Backend build identifiers: Vulkan at b8681, ROCm at b1232, CPU at b8681 — all via Lemonade 10.1.0. The divergent build numbers between ROCm and the others may partially explain performance differences beyond pure backend architecture.
Technical Deep Dive
The results split cleanly by workload type:
- Token generation (decode phase): Vulkan leads consistently. On APEX-I-Quality, Vulkan starts at ~57.5 t/s versus ROCm's ~50.0 t/s at zero context. At 100K tokens, Vulkan holds ~38.6 t/s to ROCm's ~35.7 t/s — roughly a 7-8% advantage maintained across context lengths.
- Prompt processing (prefill phase): ROCm dominates. On the unsloth variant, ROCm hits ~1052 t/s at 2K context against Vulkan's ~798 t/s. For APEX-I-Quality at 4K context, ROCm reaches ~885 t/s versus Vulkan's ~759 t/s — a ~16% gap.
This pattern is architecturally expected. Vulkan's compute pipeline on AMD iGPUs is often better tuned for memory-bandwidth-bound decode operations, where sequential token generation benefits from lower driver overhead. ROCm's HIP kernels, however, are optimized for high-throughput matrix multiplications that dominate the prefill phase, where large token batches are processed simultaneously.
The MoE architecture (3B active out of 35B) is important context: sparse activation means only a fraction of weights are loaded per token. On shared-memory APUs like Strix Halo, this reduces effective memory bandwidth pressure during decode — which may amplify Vulkan's dispatch efficiency advantage relative to discrete GPU scenarios where ROCm typically dominates end-to-end.
For comparison, on discrete AMD GPUs (e.g., RX 7900 XTX), ROCm generally wins both phases due to dedicated HBM bandwidth. Vulkan's advantage here appears specific to the unified-memory, lower-TDP APU context.
No CPU-only baseline was reported for comparison, which would have contextualized the GPU backends' speedup multiplier.
Who Should Care
This benchmark is directly relevant to anyone running local inference on AMD Ryzen AI MAX or similar APU-class hardware with unified memory pools. The 118 GB shared memory enables full 35B model loading without offloading — a use case that doesn't apply to most consumer GPUs.

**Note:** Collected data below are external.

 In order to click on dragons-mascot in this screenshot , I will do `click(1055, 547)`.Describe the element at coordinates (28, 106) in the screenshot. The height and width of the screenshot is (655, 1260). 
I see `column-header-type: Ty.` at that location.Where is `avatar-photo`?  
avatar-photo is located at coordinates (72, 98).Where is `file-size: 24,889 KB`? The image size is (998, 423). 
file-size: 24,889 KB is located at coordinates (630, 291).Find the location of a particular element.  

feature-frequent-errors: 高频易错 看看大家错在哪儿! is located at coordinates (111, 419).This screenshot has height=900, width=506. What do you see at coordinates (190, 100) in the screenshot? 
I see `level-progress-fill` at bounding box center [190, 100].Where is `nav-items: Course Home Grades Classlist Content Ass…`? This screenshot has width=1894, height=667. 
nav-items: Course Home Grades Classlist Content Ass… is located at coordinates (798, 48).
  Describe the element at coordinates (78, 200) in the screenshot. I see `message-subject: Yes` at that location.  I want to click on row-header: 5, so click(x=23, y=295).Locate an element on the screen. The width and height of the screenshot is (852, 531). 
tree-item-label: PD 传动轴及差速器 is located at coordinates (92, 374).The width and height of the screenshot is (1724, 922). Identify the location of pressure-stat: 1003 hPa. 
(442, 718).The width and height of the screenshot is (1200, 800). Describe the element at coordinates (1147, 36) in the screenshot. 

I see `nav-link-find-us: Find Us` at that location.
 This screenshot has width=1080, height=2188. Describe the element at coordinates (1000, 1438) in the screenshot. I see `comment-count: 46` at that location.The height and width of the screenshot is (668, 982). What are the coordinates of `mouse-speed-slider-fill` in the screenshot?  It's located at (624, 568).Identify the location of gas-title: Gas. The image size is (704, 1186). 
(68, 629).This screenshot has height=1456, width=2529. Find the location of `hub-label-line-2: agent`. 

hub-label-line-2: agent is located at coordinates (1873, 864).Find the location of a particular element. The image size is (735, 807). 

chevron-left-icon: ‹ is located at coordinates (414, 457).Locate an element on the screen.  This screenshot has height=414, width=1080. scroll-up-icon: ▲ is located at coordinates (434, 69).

ML engineers evaluating LocalAI deployment backends on AMD hardware should note the workload split: if your application is latency-sensitive for end users (chat, streaming responses), Vulkan gives better decode throughput. If you're batch-processing large prompts or documents (RAG ingestion, summarization pipelines), ROCm's prefill speed is the priority.
Developers building on Lemonade or llama.cpp-based stacks on Windows/Linux AMD APUs will find this directly applicable. Teams running inference at the edge on power-constrained hardware (85W TDP here) should also note that these numbers represent a competitive alternative to CPU-only inference at significantly higher throughput.
What To Do This Week
To replicate or extend these benchmarks on your own AMD hardware:
1. Install llama-benchy via uvx:
uvx llama-benchy --help2. Pull models via LocalAI with Lemonade 10.1.0+:
localai pull mudler/Qwen3.5-35B-A3B-APEX-GGUF:Qwen3.5-35B-A3B-APEX-I-Quality.gguf3. Run backend comparison:
uvx llama-benchy --backend vulkan --model qwen3.5-35b --prefix-cache --context 0,4096,8192,32768Switch --backend rocm for ROCm runs. Check Lemonade releases at github.com/mudler/LocalAI. If your workload is mixed, consider running Vulkan as default and benchmarking ROCm specifically for batch prefill tasks.